Turns out it was a surprise engagement party for us! Everyone knew he was going to propose. I was doing my makeup and he called me out, I was angry as I was in the middle of putting on fake eyelashes. He was on one knee in the living room. Then all our friends came in - turns out they were outside in the cars waiting to come in! 

I was suspicious as I had a few clues, I actually thought he was going to do it when we were away for an overnight a few weeks earlier! 

He had been at my parents house asking my dad when I went over unannounced, but they made up a story about helping clear out a garage. 

Then one day he was late to pick me up from work and I had noticed card transactions from the city centre popping up on internet banking. He hates cities. Turns out he was out with my sister picking a ring. 

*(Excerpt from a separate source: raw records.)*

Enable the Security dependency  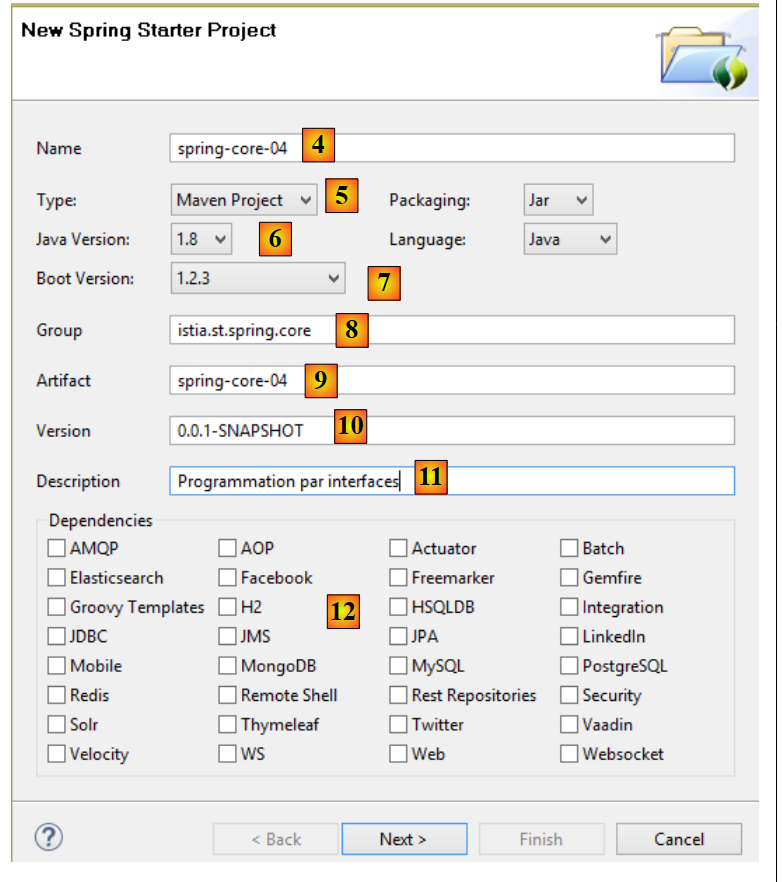pos(569,695)
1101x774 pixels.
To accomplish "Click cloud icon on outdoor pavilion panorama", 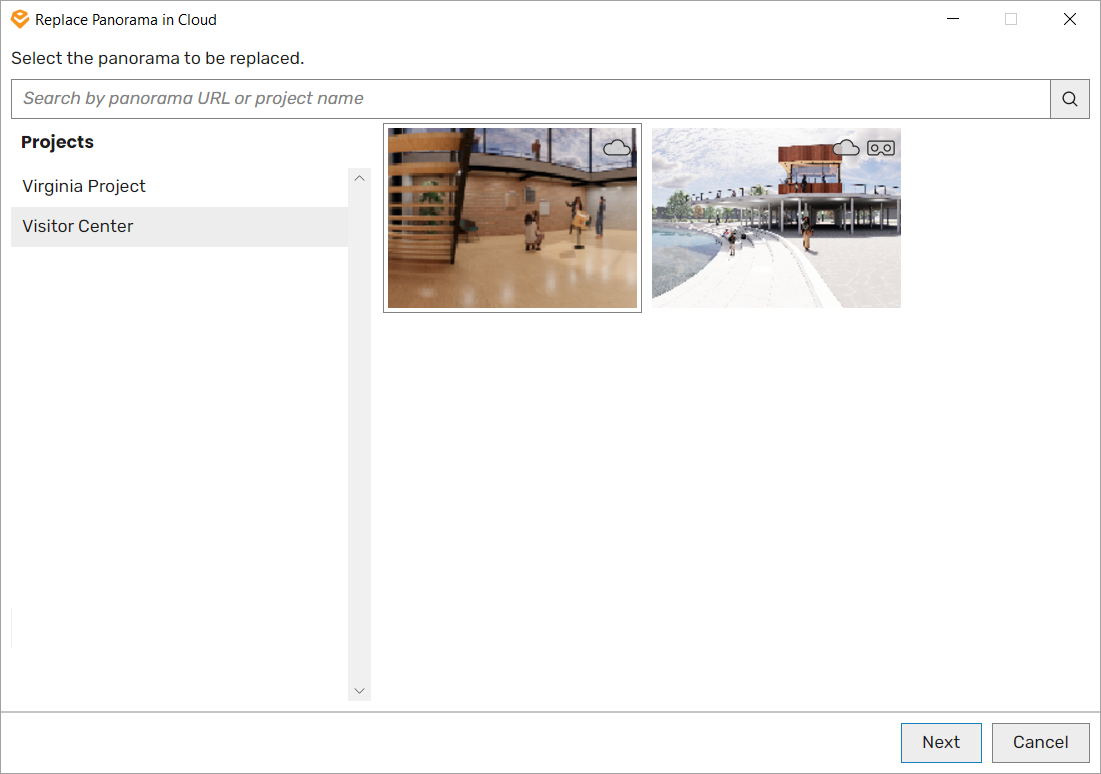I will [x=846, y=147].
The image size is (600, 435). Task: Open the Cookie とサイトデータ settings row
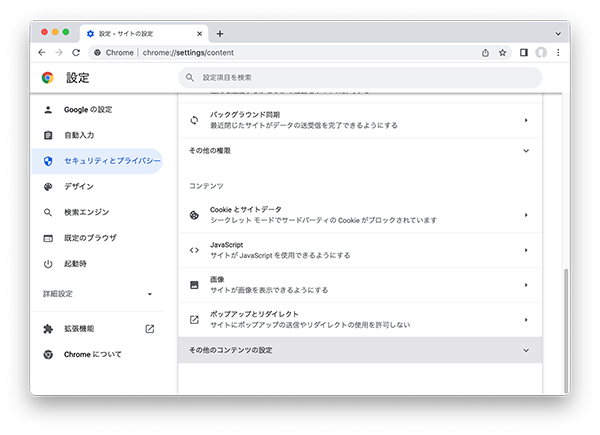[x=360, y=214]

Then he insisted that I got my nails done and a new outfit for our get together. He was trying to force me to buy dresses and I ended up with jeans and a jumper. I was really angry that he was trying to get me all done up.


----------



## jessmke

We were in Thailand. I knew it was probably coming on that trip because a few days before we left he said he was going to the shopping mall which was weird, so I said I'd go with him and he was adamant that I couldn't come which was also really weird. Then right before he left I heard him in the bedroom messing around in my jewelry box. When he had left I went in and saw that one of my rings was missing, the one that I wear on my ring finger on my right hand, so I figured he must have took it for sizing purposes. Then when we were in Thailand we rented a scooter and were trying to find this waterfall and I noticed as we were driving that he had the ring around his pinky finger (I guess he was worried it would fall out of his pocket)! I asked what was on his finger and he said "oh just a piece of wire". So we park and walk along the path to what is supposed to be this big beautiful waterfall, turns out it was a brown trickle in a dirty little creek. He was super pissed and disappointed about it all, then asked me to stand in the creek and he would set the self-timer on the camera and take a picture of us together. When he ran over to join me he just said "hey, wanna get married?" and held out the ring and the picture snapped as he was putting it on my finger. So we hung out there for a few minutes before making our way back to the scooter. On the way back to where we were staying we ended up finding the actual waterfall that he had intended on taking me to, which was massive and gorgeous. He was so mad that he took me to the dirty little stream waterfall so I offered to let him re-do the proposal at the pretty waterfall but he said that the moment was over. Haha. I like it the way it happened because it makes for a good story, and we still got to see the pretty waterfall in the end!

Turns out that he had ordered a custom ring from a jewelry designer and it wasn't ready in time for our trip, but he really wanted to propose while we were travelling. So he went to the mall to get another ring to propose with, but he thought he could just walk in and buy a ring in any size which you obviously can't do! So the ring he proposed with was massive and I had to wear it on my middle finger until we got home and I could take it to get sized.

So then he got the real ring before we got possession of our house. On the night we moved in I was sitting on the floor in front of the fire and he kneeled next to me to open a bottle of champagne to toast our new house. When he popped the cork he made it look like the ring popped out of the bottle and then asked me to marry him again. Pretty cheesy, but it was sweet.


----------



## Wobbles

crownest ... no messing about :lol: I like it haha!!!


----------



## Leonore

amazing stories!!!
I don't have one ;) but I love to read yours!


----------



## Calially

We've been together for ten years now. In January we were messaging back and forth while I was at work as he'd gone shopping with our daughter and told him to bring me back a gift and when asked what I joked that it should be a ring. When he got home he sent me a pic of an ugly ebay engagement ring and I told him it wasn't my style and showed the style I'd like lol.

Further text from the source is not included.